對turquoise模塊共表達網絡中的核心基因進行分析發現，核心基因Si4g02480注釋到了對寒冷的響應（GO:0009409），且該基因在水稻蛋白數據庫中的同源基因為脫水應答元件結合蛋白，屬于DREB轉錄因子的ERF亞族基因。此亞族基因通過與啟動子區域的順式作用元件特異性結合來調控與干旱、高鹽和低溫等非生物脅迫相關的應答基因表達[33]，因此在植物抵抗非生物脅迫過程中起重要作用[34]；此外，ERF 基因家族可以促進其下游抗逆相關基因的表達，提高植物的抗逆境脅迫能力[35]。本研究對各模塊的候選基因進行注釋發現，Si9g05520在水稻和玉米中的同源基因LOC_Os03g58890和GRMZM2G054224都 屬 于 氧化還原酶，其酶活性受溫度影響；另有2 個候選基因屬于bHLH 轉錄因子；有4 個基因屬于ERF 轉錄因子。研究表明，bHLH 轉錄因子家族參與植物的生長發育，其表達受鹽、冷等非生物脅迫誘導[36]，還可以響應低溫，進而調控植物生長發育[37]；AP2/ERF 家族受低溫誘導，同時激活或抑制下游基因的表達[38]。本研究除檢測到ERF轉錄因子外，還有MYB、bZIP、WRKY、bHLH、TCP 轉錄因子。據報道，MYB 轉錄因子對高溫具有耐受性[39]；bZIP在植物應對鹽害、干旱、冷害、機械損傷以及滲透脅迫的非生物脅迫中發揮重要作用[40]；WRKY 轉錄因子可結合目標基因啟動子上的作用元件W-BOX（TGACCA/T），從而調控下游目的基因的表達，調節植物適應低溫脅迫，其編碼蛋白質通常表現為抑制作用，在低溫脅迫下，下游靶基因的表達量下調[41]。
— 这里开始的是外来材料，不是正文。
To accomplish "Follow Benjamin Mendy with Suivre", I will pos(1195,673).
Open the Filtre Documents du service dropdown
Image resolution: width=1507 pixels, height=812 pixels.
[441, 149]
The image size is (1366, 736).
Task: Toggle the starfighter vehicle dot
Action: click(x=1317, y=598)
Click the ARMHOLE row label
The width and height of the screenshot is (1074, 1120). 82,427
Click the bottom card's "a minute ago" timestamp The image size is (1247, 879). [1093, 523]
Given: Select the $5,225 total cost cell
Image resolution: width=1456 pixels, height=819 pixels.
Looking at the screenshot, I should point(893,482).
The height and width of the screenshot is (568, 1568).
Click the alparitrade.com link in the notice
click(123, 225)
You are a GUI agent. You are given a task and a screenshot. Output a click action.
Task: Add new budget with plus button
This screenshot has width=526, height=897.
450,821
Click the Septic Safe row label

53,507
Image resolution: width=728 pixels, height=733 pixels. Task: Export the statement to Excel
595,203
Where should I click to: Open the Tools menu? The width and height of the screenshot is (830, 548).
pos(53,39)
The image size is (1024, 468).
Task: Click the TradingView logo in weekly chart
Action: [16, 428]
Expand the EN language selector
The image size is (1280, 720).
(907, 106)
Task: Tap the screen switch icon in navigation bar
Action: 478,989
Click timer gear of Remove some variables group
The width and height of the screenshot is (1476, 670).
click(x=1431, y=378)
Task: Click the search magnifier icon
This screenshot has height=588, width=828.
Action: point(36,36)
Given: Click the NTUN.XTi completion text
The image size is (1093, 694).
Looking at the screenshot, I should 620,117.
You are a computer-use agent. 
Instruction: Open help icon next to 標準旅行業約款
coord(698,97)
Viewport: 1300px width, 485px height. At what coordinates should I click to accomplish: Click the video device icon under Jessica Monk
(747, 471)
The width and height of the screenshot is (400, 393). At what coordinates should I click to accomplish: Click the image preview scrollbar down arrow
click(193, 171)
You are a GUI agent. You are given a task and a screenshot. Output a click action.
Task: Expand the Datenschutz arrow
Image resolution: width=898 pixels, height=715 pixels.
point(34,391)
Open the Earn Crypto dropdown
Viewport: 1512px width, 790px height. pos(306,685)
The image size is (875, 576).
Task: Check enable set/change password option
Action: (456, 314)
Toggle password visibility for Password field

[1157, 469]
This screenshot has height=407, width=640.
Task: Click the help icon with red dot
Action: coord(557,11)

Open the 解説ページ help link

由此表明，多個轉錄因子家族與冷脅迫相關，因此，本研究中發現的候選基因為后續谷子耐冷育種提供了基因資源。

3.2 Si6g03220 可能是谷子冷脅迫響應的關鍵候選基因

利用‘豫谷1 號’在6 個不同冷處理時間下的差異表達基因集，并結合全生育期的表達模式進行分析，發現Si6g03220在全生育期都有較高表達，且在不同冷脅迫處理下均上調表達，該基因被注釋為乙烯反應相關轉錄因子11，屬AP2 基因家族。研究表明，當植物受到冷害和凍害刺激時，體內的乙烯含量顯著增加[42-43]；而乙烯在植物冷脅迫應答中具有一定的調控作用[44]。因此，該基因可作為研究谷子耐冷機制的重要候選基因。

本研究通過對谷子多時期、多組織的冷脅迫數據進行共表達網絡分析，得到了44 個模塊，其中有3 個模塊的冷脅迫響應基因數較多，進一步對他們進行功能富集分析，篩選出了與冷脅迫相關的候選基因；通過對‘豫谷1號’在6個不同冷脅迫處理中的差異表達基因進行分析，獲得了9 個高置信度的候選基因；轉錄組數據和RT-qPCR 驗證表明，這些基因與冷脅迫應答密切相關。以上研究結果為谷子冷脅迫響應機理研究奠定了基礎，得到的候選基因為谷子抗逆育種研究提供重要資源。